_WHAT YOU WILL DO:_
Copy out each line below in which the string "about" appears.

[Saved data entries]
====================

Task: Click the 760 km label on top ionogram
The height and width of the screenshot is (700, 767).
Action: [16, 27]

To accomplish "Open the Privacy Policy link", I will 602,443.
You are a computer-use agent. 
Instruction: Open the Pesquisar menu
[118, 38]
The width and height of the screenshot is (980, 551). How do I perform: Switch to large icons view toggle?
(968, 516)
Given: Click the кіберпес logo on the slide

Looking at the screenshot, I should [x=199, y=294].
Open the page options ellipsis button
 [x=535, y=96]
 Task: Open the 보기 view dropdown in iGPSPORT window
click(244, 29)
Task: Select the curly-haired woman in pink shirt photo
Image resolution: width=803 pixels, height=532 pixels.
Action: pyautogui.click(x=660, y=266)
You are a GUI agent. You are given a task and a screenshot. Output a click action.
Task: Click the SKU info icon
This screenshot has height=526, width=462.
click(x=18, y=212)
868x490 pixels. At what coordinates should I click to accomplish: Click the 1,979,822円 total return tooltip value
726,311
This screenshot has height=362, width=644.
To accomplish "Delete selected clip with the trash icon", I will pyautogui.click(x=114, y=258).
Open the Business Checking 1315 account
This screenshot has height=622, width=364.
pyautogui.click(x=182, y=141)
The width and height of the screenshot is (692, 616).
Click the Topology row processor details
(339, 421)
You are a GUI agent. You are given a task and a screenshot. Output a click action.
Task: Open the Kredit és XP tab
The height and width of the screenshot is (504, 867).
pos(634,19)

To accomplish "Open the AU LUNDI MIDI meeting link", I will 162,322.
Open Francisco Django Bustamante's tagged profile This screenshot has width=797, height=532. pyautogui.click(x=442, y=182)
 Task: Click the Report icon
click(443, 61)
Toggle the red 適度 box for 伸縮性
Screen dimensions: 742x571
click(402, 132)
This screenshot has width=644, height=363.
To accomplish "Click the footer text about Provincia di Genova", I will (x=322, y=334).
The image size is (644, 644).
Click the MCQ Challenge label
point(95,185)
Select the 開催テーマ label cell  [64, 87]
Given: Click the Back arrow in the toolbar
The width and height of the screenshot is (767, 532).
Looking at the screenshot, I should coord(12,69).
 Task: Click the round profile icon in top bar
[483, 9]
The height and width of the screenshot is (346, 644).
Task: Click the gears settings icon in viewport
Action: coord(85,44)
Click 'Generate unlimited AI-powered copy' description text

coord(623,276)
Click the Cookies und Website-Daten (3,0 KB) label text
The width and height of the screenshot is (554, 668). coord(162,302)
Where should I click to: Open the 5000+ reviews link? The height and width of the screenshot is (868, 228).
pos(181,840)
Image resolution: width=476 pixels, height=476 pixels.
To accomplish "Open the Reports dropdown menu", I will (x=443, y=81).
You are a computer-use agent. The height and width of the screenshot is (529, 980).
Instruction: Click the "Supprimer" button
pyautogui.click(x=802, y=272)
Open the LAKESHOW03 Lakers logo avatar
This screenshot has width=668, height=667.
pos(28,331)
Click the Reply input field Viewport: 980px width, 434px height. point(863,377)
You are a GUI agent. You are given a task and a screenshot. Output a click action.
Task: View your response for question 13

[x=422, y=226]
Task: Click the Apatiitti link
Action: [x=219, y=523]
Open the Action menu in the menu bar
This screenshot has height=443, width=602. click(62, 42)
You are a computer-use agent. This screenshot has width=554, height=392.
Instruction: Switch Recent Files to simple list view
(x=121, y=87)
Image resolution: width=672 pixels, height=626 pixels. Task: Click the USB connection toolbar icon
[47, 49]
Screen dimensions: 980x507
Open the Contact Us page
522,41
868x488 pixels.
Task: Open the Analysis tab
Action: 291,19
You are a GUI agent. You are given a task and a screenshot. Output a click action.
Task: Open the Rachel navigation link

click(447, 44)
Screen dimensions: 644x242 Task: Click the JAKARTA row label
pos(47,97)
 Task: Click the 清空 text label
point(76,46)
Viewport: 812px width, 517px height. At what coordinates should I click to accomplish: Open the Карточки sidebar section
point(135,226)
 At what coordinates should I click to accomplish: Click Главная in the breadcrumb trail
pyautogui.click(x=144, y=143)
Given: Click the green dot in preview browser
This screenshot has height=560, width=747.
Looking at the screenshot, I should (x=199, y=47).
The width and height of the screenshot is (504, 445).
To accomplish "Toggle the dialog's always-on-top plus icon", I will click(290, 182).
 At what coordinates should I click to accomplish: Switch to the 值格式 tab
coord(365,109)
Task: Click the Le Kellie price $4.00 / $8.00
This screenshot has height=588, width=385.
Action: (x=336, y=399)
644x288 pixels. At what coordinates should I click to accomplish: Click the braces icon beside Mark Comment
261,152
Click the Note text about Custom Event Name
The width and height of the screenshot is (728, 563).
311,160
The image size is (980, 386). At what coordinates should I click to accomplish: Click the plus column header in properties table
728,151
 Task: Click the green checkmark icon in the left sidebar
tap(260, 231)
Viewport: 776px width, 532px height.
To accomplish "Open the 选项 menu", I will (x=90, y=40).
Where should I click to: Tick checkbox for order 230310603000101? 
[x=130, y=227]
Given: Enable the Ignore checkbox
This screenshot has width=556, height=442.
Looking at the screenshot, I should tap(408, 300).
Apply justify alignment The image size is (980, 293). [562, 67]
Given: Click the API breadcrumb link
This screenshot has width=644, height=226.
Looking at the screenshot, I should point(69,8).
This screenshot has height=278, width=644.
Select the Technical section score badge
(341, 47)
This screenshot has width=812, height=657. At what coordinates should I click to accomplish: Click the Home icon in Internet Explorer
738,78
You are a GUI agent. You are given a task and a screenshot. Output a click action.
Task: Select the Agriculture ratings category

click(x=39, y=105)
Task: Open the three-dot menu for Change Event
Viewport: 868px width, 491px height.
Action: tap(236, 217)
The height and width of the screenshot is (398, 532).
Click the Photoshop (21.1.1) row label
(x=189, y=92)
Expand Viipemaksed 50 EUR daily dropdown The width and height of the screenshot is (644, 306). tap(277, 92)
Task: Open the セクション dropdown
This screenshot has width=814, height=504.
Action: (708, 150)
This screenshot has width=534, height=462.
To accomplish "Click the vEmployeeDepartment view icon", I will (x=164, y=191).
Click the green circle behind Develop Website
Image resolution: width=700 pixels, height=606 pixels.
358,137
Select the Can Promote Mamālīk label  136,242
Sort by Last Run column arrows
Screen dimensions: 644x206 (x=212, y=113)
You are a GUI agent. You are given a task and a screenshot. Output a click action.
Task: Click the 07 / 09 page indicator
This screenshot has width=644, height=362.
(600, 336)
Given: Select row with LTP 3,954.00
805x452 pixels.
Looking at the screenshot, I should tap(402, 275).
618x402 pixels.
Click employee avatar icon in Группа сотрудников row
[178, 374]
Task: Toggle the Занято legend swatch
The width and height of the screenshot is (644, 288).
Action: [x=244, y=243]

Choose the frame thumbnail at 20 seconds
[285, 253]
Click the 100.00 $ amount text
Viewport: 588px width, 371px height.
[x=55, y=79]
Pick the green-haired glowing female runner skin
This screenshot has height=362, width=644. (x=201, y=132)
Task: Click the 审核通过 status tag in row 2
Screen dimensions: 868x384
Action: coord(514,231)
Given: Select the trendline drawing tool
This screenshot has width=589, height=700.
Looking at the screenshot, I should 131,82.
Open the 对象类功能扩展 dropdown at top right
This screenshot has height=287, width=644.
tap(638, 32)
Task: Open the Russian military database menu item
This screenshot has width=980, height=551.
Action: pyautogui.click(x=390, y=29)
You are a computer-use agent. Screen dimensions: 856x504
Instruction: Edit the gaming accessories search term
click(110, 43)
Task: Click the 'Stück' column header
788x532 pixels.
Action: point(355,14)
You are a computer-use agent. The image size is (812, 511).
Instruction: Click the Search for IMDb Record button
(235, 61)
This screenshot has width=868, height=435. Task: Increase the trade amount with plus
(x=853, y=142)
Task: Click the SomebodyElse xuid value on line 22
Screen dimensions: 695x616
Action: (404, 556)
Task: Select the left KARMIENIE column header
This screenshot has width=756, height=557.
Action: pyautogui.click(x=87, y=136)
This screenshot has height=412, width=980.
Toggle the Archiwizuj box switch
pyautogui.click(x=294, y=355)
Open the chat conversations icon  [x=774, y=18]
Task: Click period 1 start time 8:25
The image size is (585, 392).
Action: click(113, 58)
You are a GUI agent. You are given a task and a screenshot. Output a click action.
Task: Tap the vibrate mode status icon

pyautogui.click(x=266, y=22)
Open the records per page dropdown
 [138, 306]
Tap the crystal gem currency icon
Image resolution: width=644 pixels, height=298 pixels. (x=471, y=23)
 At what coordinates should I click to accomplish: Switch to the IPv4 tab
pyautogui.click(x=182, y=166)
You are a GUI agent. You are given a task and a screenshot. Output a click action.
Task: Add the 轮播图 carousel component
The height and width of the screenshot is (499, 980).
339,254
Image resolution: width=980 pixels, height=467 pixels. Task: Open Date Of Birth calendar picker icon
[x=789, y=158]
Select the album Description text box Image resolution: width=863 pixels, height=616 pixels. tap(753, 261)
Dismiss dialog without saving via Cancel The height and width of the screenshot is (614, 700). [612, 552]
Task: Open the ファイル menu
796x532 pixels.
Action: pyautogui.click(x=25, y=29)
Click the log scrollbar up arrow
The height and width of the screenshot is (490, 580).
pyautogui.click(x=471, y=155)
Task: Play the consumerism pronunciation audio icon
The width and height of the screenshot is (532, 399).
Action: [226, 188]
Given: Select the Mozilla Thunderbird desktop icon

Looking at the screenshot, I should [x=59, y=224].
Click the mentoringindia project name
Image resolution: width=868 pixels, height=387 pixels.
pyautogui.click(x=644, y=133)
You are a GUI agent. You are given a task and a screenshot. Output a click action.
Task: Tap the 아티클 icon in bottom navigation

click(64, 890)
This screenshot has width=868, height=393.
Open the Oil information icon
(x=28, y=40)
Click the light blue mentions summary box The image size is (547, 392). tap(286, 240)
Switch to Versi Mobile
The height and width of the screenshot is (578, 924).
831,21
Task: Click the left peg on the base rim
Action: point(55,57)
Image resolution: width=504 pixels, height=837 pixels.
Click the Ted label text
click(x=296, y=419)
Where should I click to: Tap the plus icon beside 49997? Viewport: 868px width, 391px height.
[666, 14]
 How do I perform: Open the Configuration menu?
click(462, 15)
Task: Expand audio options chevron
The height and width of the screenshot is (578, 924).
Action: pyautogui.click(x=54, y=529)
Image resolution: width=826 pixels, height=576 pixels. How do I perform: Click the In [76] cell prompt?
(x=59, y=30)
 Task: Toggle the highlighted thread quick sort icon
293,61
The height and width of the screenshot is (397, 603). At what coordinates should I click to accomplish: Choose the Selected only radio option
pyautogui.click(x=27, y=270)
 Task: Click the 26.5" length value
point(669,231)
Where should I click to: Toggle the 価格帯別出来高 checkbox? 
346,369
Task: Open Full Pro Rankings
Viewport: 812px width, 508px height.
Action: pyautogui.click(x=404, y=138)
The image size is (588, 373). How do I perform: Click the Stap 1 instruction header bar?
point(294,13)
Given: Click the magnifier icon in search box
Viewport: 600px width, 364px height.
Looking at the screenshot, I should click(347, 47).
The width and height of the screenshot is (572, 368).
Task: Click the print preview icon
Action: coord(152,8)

====================

_TASK OUTPUT:_
To accomplish "Click the footer text about Provincia di Genova", I will (x=322, y=334).
Click the Note text about Custom Event Name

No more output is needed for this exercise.